> **STATED PROBLEM**:
Rewrite every line in the stretch from the start of the records through the line containing "Action: coord(88,68)", including the requests, and scale each coordinate in the answers by 0.95, rounding to whole numbers with halves rounded up; the numbers in the requests stay unchanged. Leave the pictures out of your answer.

(Pointing records for screenshots and web pages)
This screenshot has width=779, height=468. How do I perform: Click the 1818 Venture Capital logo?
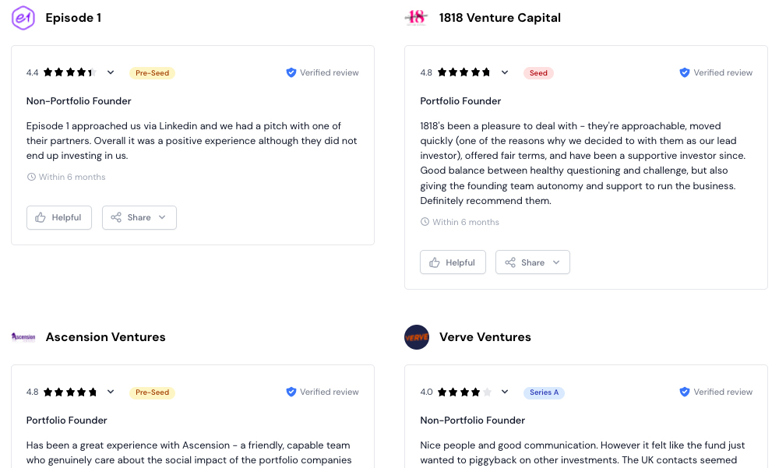coord(416,18)
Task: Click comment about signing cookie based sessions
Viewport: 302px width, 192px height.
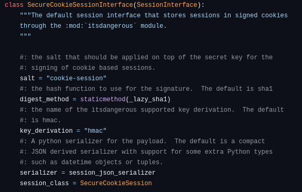Action: coord(88,68)
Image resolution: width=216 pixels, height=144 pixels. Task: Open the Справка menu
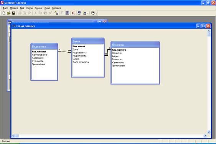pos(56,8)
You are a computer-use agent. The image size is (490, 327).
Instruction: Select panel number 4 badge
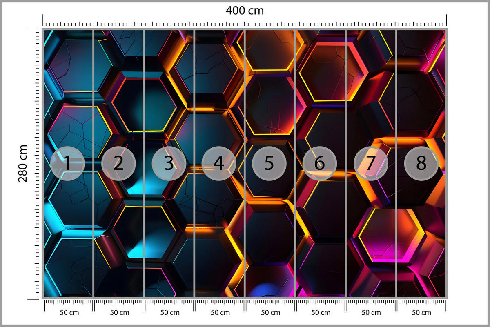coord(218,163)
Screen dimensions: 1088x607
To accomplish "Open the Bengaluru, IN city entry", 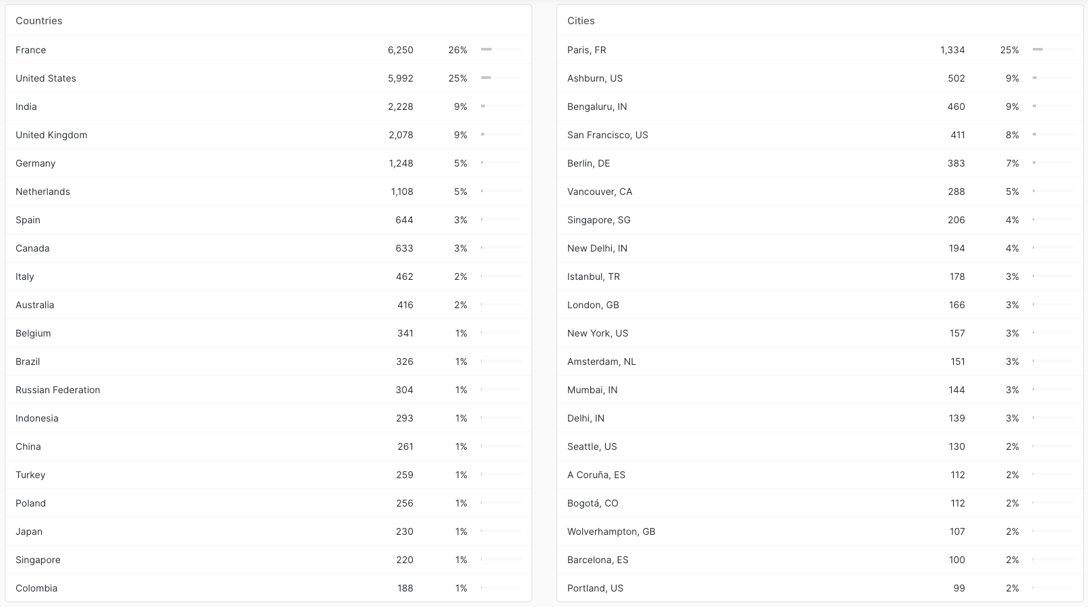I will click(x=597, y=107).
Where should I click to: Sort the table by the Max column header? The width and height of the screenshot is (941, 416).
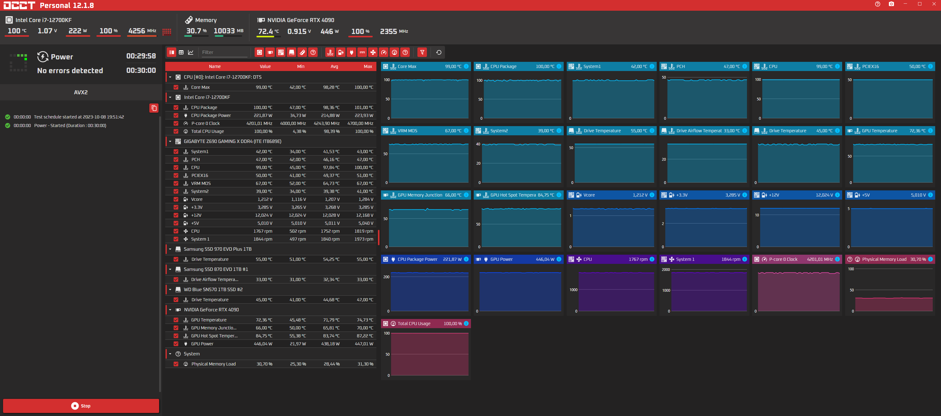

> **SOLUTION TO THIS TASK**:
This screenshot has width=779, height=468. How do I perform: Click the 1818 Venture Capital logo?
coord(395,17)
Task: Click comment about signing cookie based sessions
Viewport: 302px width, 192px height.
Action: coord(84,65)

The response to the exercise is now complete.